Godfrey Harold "G. H." Hardy FRS (1877-1947)

CLAIM TO FAME

Prominent pure mathematician, well known for his achievements in number theory and mathematical analysis

PROFILE

GH Hardy was born in Cranleigh where his father was the School’s first bursar and the first man to run House, which eventually became the junior school. A prodigious talent, by the age of two he was writing down numbers up to a million and factorising the hymn numbers on the Chapel board. When he entered Cranleigh, aged 10, he was played in form III with boys five years his senior. Within two years he was placed first in the Upper Sixth. In 1890 he was identified by an external examiner as producing “exceptional papers for a boy of his age” and it was clear that he had outgrown the teaching capacity of the School. That year he won a scholarship to Winchester and even there within a year he was being taught in a class of one.

Hardy never tired of what he saw as the beauty of mathematics. Throughout his career, he developed theories and analysed his subject in a fresh and new way, changing the way the world looked at British mathematicians , who were known as dwellers in applied mathematics before his time. His many essays, the most famous of which is A Mathematician’s Apology, also brought changes in lay understanding of mathematics.
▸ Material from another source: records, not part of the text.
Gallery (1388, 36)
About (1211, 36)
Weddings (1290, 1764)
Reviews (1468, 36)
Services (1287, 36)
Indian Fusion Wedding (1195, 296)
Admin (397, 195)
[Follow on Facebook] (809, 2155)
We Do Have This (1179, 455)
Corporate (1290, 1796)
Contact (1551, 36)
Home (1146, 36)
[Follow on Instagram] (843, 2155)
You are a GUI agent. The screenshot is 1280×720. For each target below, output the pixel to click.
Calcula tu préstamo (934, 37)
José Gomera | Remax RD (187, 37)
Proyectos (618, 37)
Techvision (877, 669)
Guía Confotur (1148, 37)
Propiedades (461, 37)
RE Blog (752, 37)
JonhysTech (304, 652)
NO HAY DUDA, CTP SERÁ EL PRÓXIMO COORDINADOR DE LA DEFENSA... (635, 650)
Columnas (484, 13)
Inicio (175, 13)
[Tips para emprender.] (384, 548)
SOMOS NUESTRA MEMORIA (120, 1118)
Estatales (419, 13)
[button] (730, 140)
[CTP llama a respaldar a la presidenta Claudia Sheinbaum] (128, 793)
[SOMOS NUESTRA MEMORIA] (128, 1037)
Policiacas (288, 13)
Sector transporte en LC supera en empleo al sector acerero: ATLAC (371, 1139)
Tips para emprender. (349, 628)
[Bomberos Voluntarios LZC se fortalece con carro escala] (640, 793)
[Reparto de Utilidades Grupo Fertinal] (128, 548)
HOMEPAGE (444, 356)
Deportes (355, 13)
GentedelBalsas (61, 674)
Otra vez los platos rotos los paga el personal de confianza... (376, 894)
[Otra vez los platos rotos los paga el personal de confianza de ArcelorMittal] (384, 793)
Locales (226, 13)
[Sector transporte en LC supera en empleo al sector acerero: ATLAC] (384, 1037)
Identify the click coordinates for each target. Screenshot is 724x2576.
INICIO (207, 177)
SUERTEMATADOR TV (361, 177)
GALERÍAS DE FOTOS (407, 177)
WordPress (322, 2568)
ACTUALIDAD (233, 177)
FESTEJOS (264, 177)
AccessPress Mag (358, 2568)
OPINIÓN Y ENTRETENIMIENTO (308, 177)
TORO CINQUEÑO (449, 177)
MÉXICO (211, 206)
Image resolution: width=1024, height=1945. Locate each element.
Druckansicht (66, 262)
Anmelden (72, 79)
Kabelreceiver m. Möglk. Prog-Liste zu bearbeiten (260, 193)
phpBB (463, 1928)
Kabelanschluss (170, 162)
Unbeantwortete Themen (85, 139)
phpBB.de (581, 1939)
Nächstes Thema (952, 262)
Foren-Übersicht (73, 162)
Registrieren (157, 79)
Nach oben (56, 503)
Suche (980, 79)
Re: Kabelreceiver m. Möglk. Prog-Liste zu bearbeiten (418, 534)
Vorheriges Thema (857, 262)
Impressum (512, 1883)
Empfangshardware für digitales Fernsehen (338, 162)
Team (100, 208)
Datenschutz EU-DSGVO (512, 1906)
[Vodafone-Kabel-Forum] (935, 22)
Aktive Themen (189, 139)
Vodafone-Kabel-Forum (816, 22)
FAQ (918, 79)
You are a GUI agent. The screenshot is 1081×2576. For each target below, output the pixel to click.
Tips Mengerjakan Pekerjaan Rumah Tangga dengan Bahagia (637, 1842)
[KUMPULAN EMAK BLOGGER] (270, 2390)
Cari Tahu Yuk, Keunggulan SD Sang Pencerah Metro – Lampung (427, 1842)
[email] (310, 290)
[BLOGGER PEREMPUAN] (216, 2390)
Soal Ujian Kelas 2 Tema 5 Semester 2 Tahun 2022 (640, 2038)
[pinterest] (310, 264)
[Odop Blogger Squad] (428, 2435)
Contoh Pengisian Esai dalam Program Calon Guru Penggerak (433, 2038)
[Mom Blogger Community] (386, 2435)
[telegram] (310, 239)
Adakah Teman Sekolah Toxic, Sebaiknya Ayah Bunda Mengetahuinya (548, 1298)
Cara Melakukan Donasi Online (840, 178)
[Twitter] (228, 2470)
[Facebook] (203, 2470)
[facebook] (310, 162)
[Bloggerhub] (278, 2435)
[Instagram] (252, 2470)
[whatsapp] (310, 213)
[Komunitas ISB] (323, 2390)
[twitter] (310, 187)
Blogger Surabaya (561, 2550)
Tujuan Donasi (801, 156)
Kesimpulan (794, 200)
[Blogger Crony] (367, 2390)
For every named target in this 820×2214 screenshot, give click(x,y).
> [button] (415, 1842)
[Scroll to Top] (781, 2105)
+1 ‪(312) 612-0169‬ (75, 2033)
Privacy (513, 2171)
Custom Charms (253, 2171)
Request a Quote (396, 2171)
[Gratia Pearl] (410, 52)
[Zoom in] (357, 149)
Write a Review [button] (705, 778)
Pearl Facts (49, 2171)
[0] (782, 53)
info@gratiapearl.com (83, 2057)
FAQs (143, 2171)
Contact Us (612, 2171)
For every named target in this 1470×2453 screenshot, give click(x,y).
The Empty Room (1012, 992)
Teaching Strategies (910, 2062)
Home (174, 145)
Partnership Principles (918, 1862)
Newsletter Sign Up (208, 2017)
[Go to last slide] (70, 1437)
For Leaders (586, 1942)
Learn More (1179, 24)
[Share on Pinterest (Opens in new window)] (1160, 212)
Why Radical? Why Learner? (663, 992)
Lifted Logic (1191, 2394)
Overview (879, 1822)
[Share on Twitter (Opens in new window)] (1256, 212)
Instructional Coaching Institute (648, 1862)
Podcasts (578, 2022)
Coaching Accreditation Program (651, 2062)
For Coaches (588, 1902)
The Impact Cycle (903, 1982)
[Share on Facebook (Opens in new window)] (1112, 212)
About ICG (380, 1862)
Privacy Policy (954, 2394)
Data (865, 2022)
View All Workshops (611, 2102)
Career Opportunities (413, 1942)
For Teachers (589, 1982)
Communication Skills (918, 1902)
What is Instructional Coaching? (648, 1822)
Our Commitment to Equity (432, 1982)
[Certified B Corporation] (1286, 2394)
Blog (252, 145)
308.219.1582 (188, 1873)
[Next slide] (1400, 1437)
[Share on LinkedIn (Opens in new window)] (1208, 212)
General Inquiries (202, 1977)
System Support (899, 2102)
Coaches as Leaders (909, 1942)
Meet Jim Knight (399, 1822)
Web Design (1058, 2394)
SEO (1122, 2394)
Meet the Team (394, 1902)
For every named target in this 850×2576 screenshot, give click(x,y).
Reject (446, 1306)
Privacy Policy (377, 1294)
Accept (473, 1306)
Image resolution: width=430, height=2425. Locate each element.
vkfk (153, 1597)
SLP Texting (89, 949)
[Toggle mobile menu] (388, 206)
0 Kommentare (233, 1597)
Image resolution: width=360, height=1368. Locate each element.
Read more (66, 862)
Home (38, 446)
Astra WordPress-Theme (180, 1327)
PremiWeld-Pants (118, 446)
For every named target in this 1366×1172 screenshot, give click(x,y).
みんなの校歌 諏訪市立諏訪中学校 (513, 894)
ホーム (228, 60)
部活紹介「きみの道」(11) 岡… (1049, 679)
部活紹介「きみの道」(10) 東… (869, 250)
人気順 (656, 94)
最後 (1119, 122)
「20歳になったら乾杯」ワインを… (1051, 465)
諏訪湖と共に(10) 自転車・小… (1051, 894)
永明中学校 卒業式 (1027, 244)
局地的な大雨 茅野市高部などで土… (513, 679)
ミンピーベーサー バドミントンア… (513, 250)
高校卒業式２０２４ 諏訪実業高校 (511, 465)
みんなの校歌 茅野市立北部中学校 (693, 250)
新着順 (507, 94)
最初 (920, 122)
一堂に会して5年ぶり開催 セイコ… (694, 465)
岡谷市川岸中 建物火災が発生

He undertook many celebrated collaborations with J. E. Littlewood, exploring aesthetic developments in mathematical analysis and analytic number theory. He is also known for being the mentor of the great Indian mathematician , Srinivasa Ramanujan, a poor , self-taught cleark in whom Hardy immediately recognized genius. He arranged for Ramanujan to be brought to Cambridge in 1914, filled in the gaps in his mathematical education by private tutoring, and coauthored several papers with him before Ramanujan returned to India in 1919, the same year that Hardy was appointed to the Savilian Chair of Geometry at the University of Oxford. He remained there until his two year exchange to Princeton and returned to Cambridge in 1931, as Sadleirian Professor of Pure Mathematics, where he remained until his death. In his lifetime Hardy was widely honoured for his work, being elected a fellow of the Royal Society (1910) and twice elected president of the London Mathematical Society (1926–28, 1939–41). His work continues to be viewed as contributing highly to mathematics today.